▸ Work request: Could you restate every entry word for word, leaving the pictures out?
(Given entries begins)
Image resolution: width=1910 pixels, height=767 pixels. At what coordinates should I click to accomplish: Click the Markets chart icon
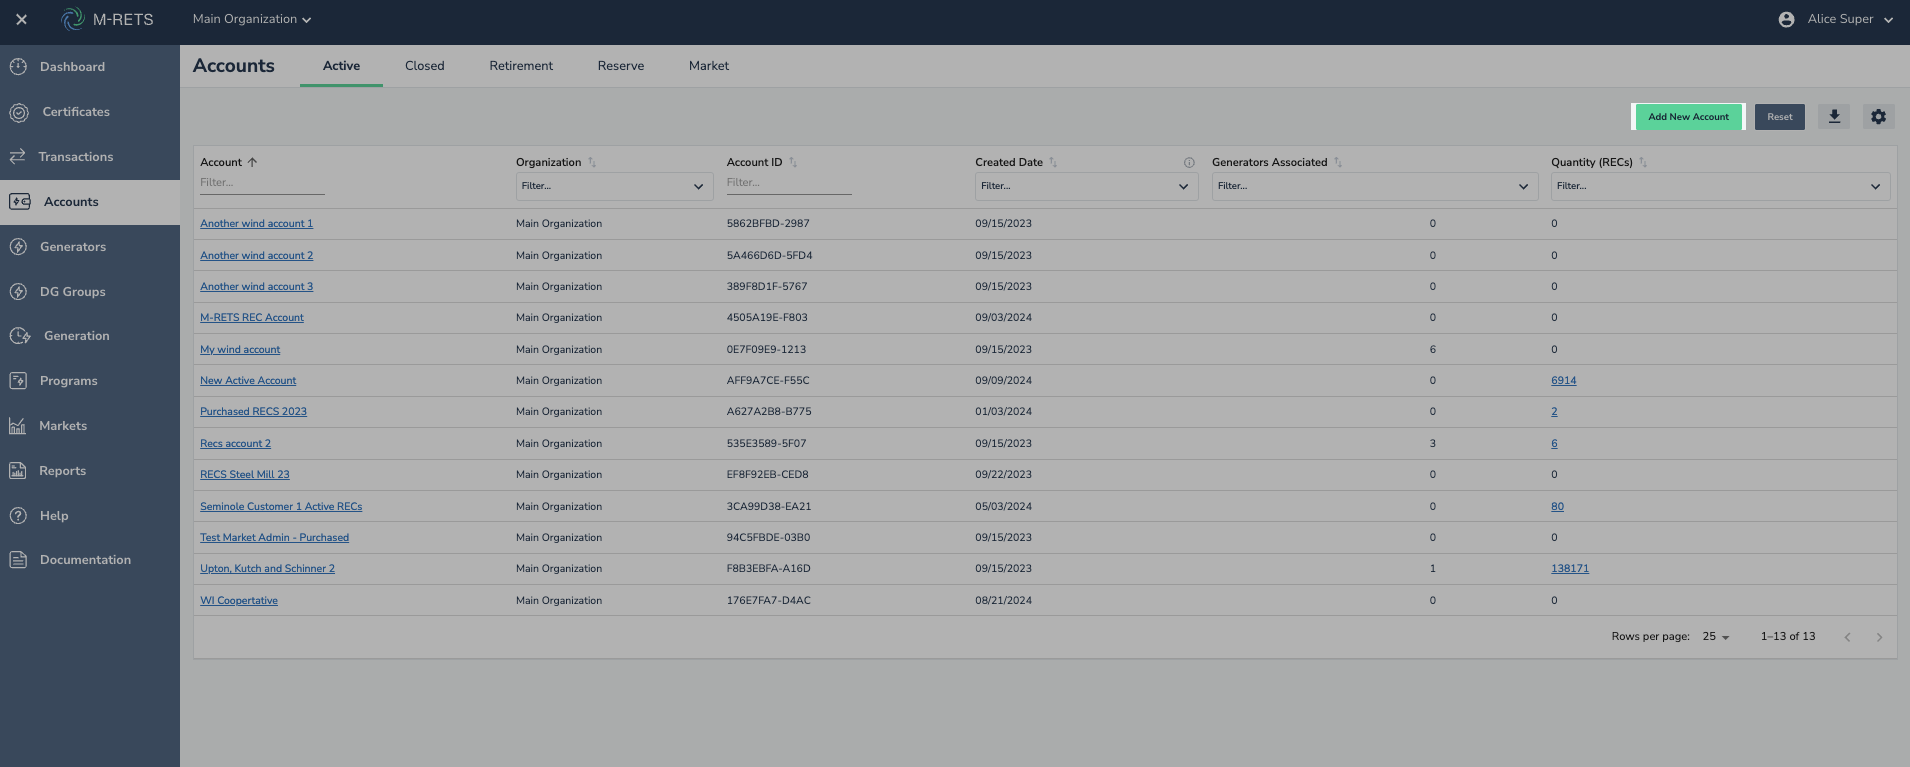[18, 426]
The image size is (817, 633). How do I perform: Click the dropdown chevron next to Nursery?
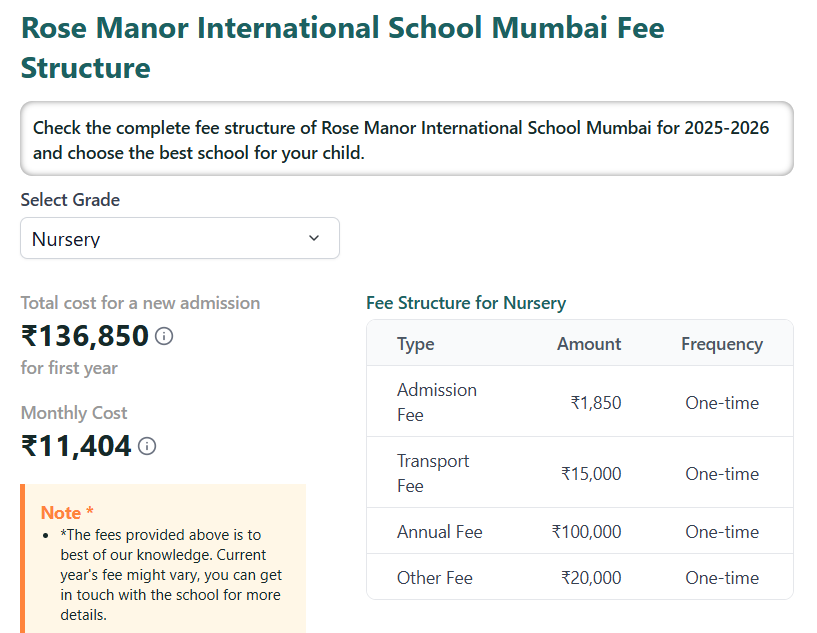coord(313,238)
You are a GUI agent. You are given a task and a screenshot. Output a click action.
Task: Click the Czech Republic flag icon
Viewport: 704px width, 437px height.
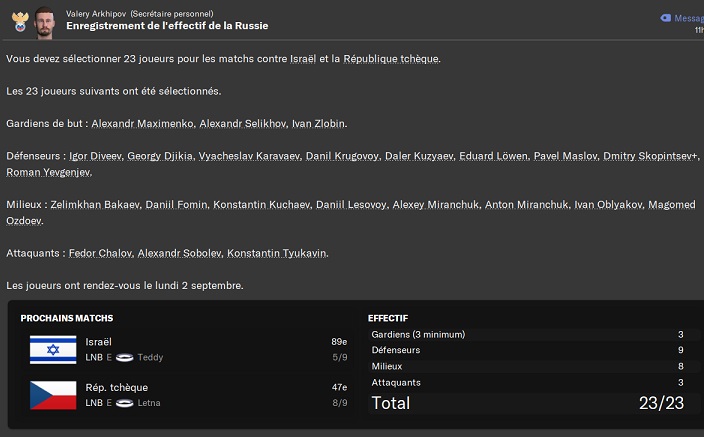tap(53, 395)
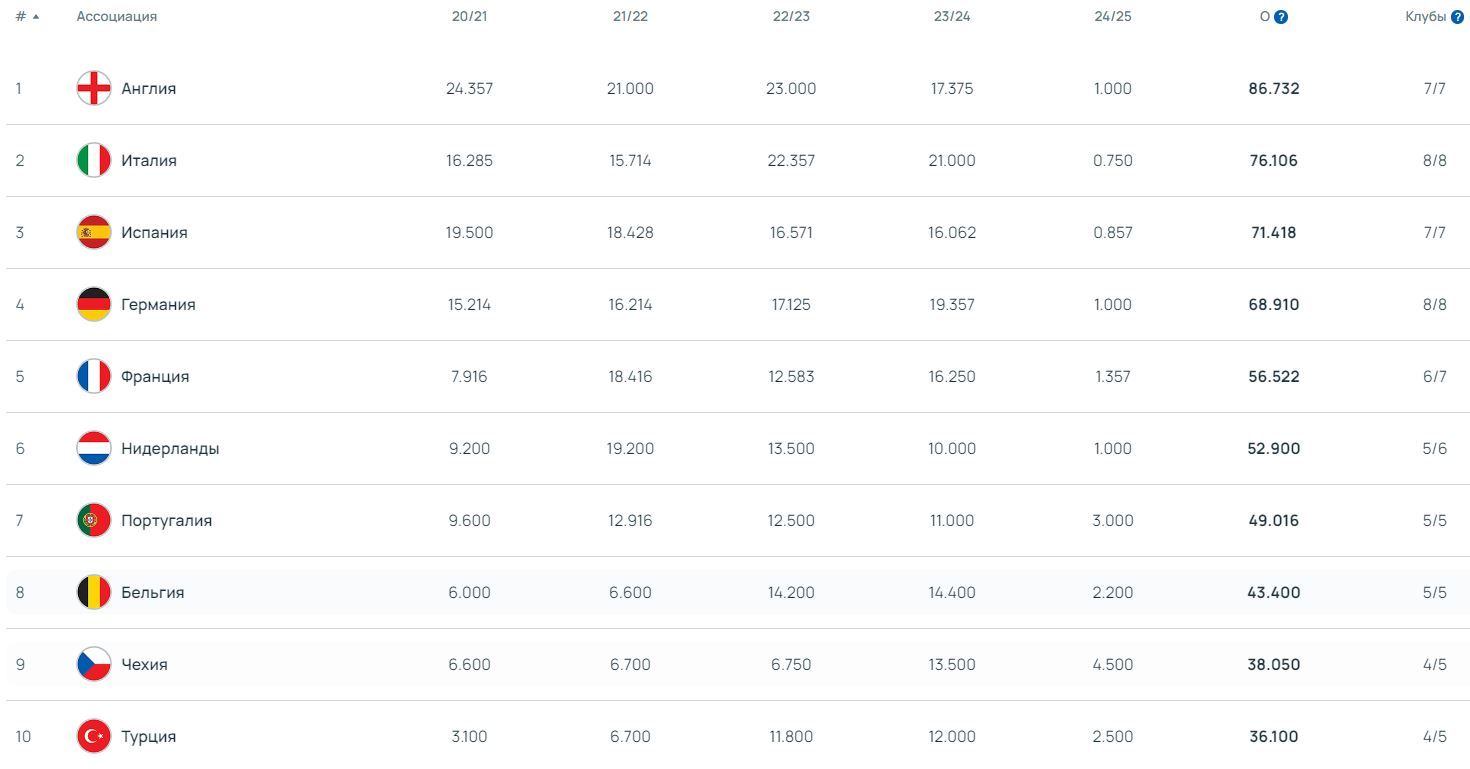Open the Турция association link
Screen dimensions: 1470x769
[x=148, y=736]
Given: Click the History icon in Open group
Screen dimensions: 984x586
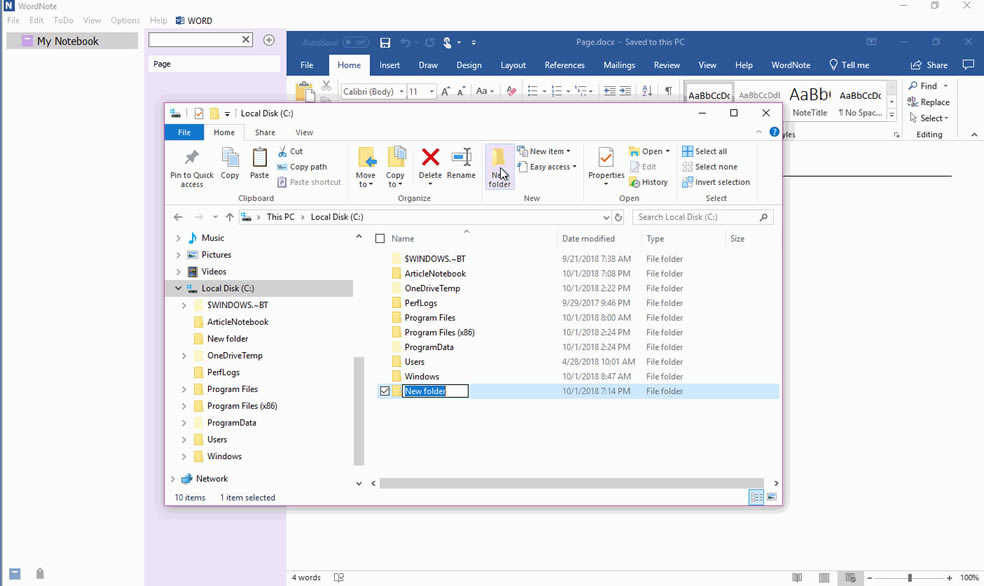Looking at the screenshot, I should click(x=648, y=182).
(Given entries ends)
▸ Task result:
Image resolution: width=1910 pixels, height=767 pixels. At what coordinates should I click to accomplish: Click the Markets chart icon
[18, 426]
The image size is (817, 633). How do I perform: Click the dropdown chevron next to Nursery?
coord(313,238)
You are a GUI agent. You are given a task and a screenshot. Output a click action.
Task: Click the Czech Republic flag icon
Viewport: 704px width, 437px height.
tap(53, 395)
Open the Турция association link
Screen dimensions: 1470x769
[x=148, y=736]
Given: Click the History icon in Open group
Screen dimensions: 984x586
Looking at the screenshot, I should click(x=648, y=182).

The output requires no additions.